The records
────

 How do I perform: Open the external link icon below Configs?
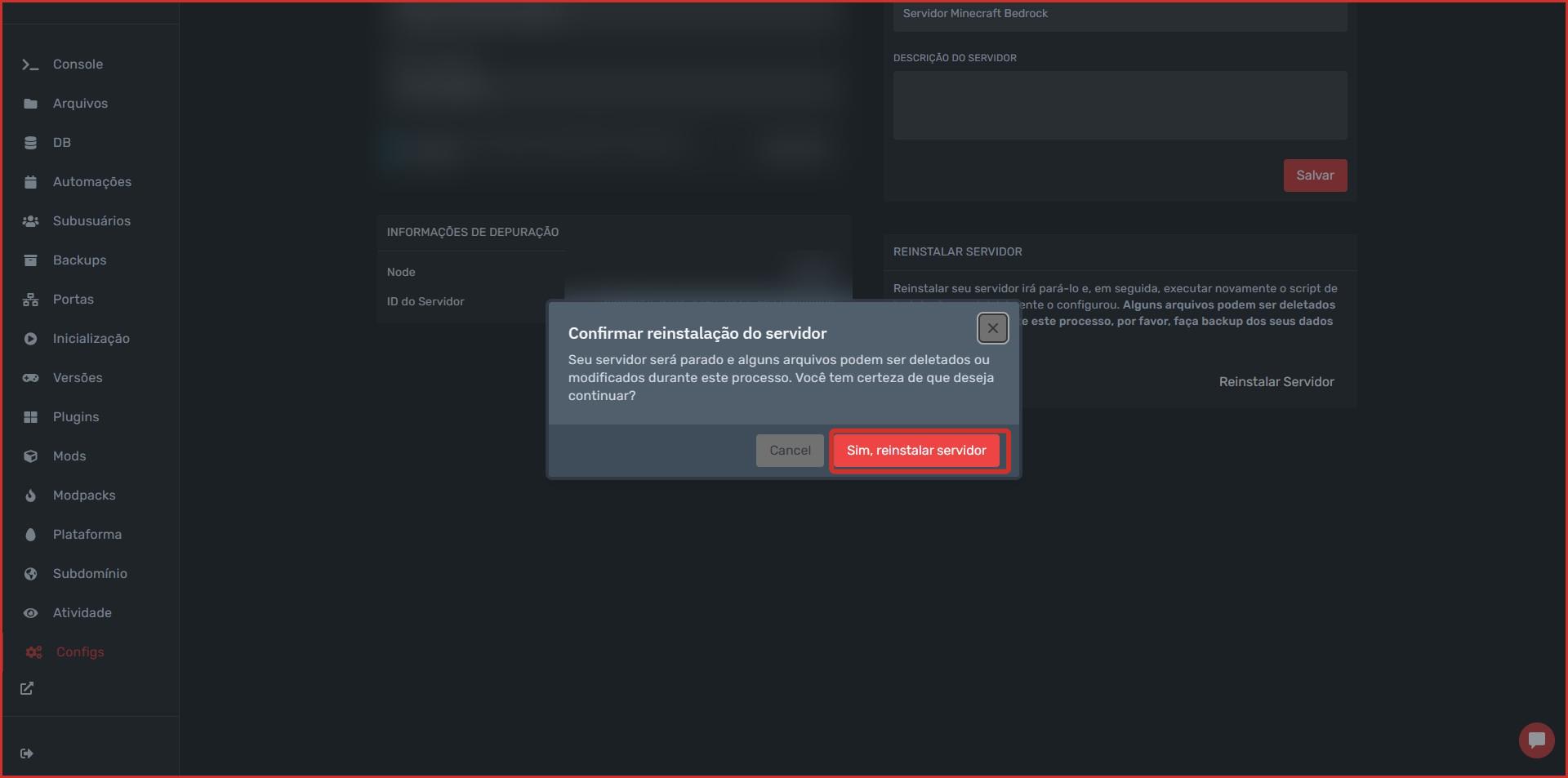27,688
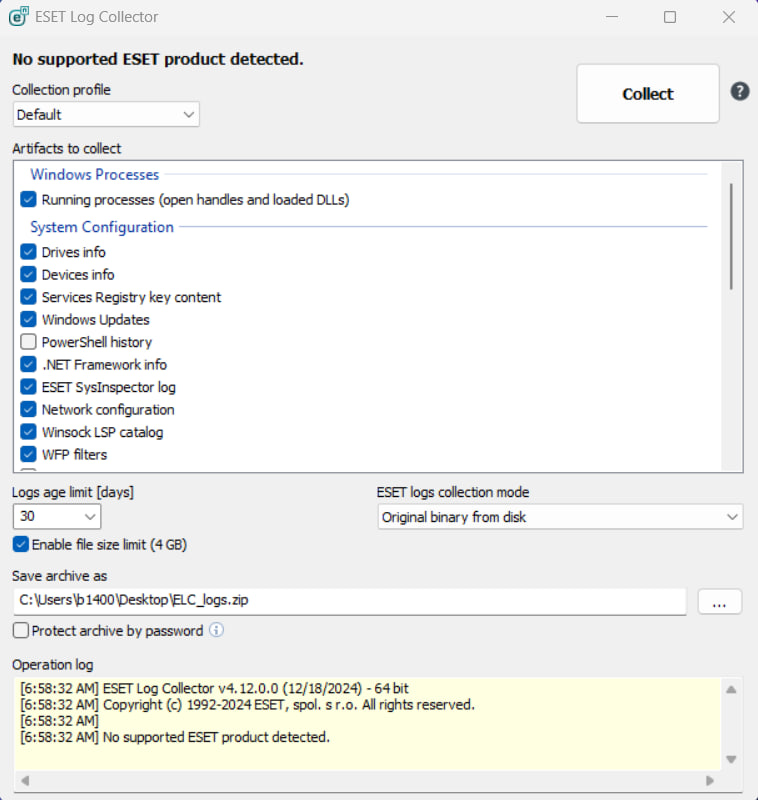
Task: Click the operation log scroll down arrow
Action: pyautogui.click(x=731, y=759)
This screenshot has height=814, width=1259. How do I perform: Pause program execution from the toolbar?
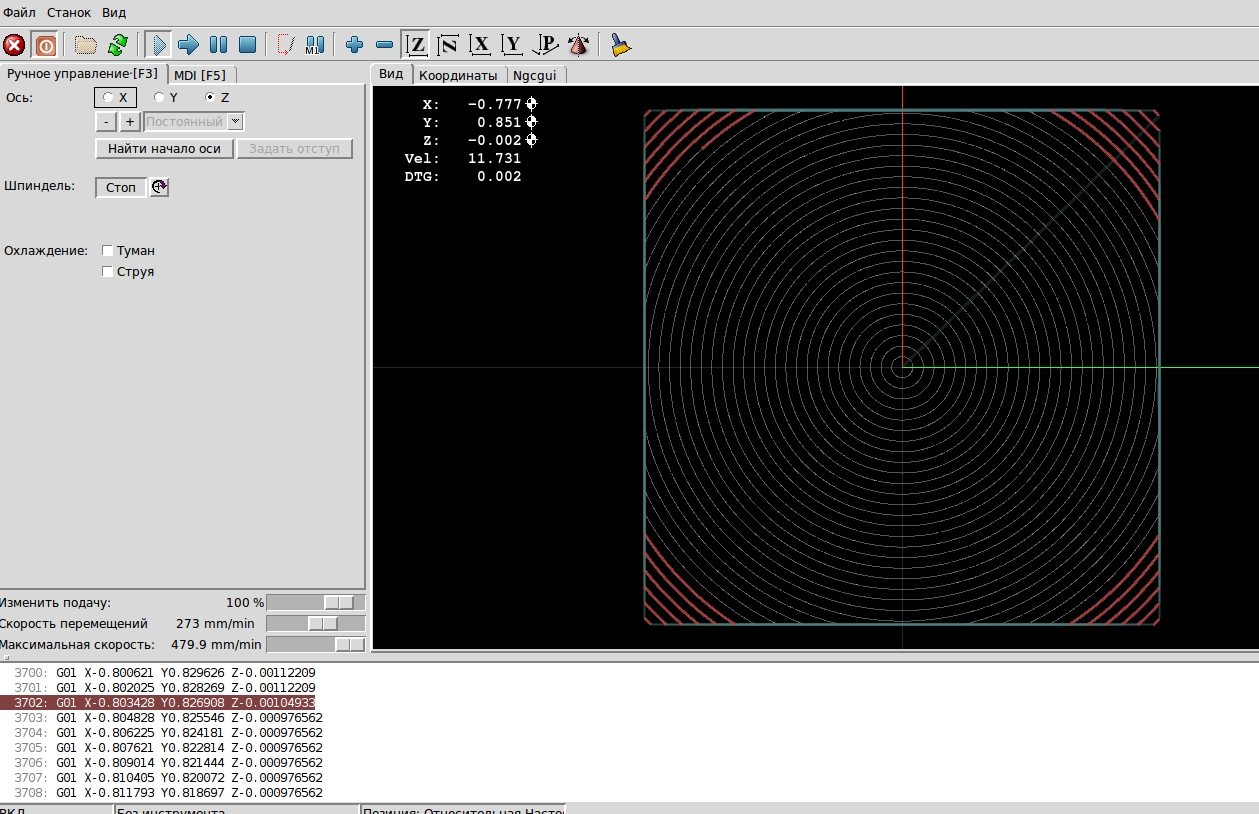218,45
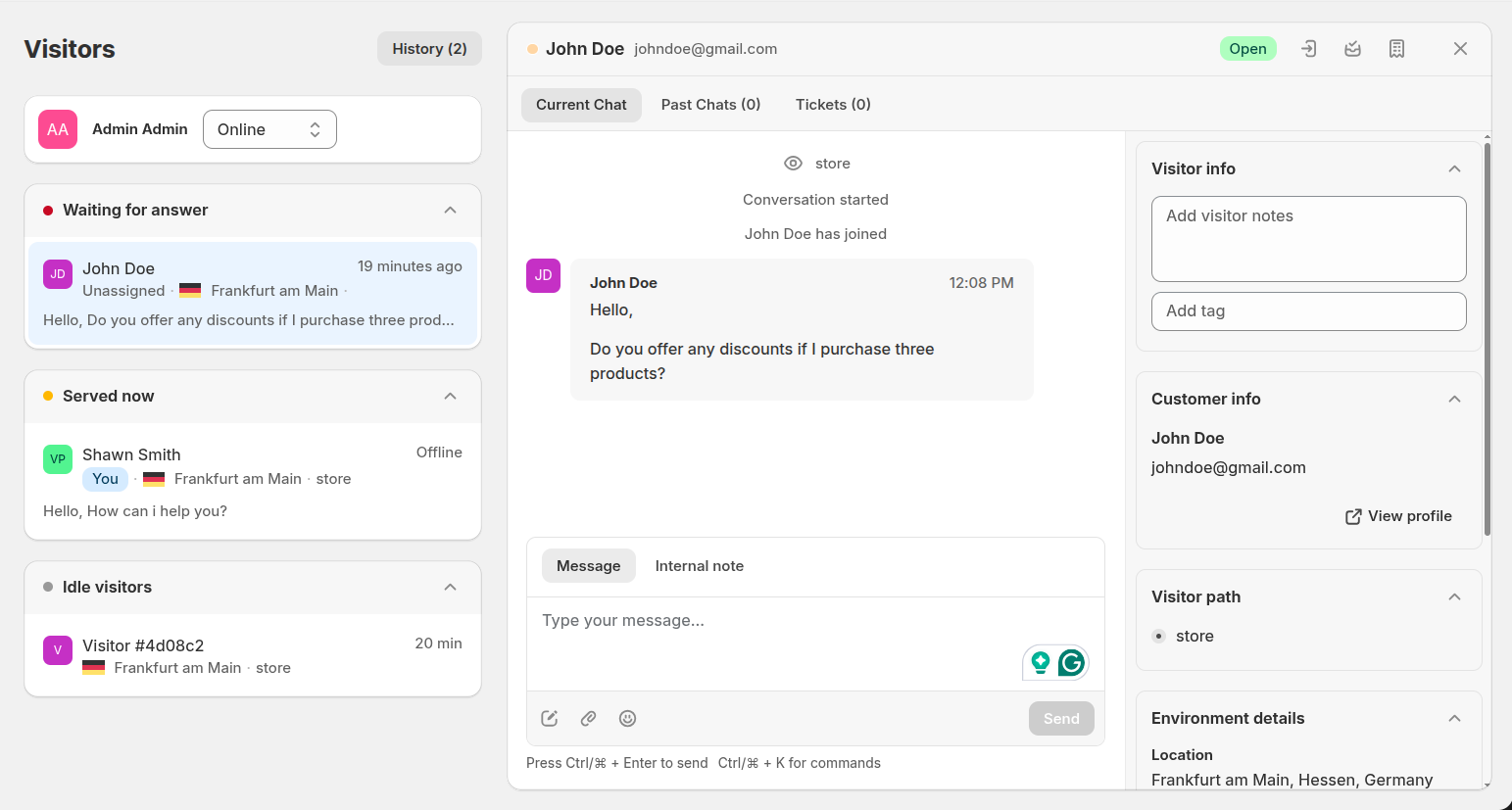Switch to the Internal note tab

pos(699,566)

────

Work task
In the reply, each line of the data must appear exactly as written, and no picture may appear.

Output for this task
 How do I perform: Open the external link icon below Configs?
27,688
Task: Click the operation log scroll down arrow
Action: pyautogui.click(x=731, y=759)
This screenshot has height=814, width=1259. How do I perform: Pause program execution from the toolbar?
218,45
Switch to the Internal note tab

pos(699,566)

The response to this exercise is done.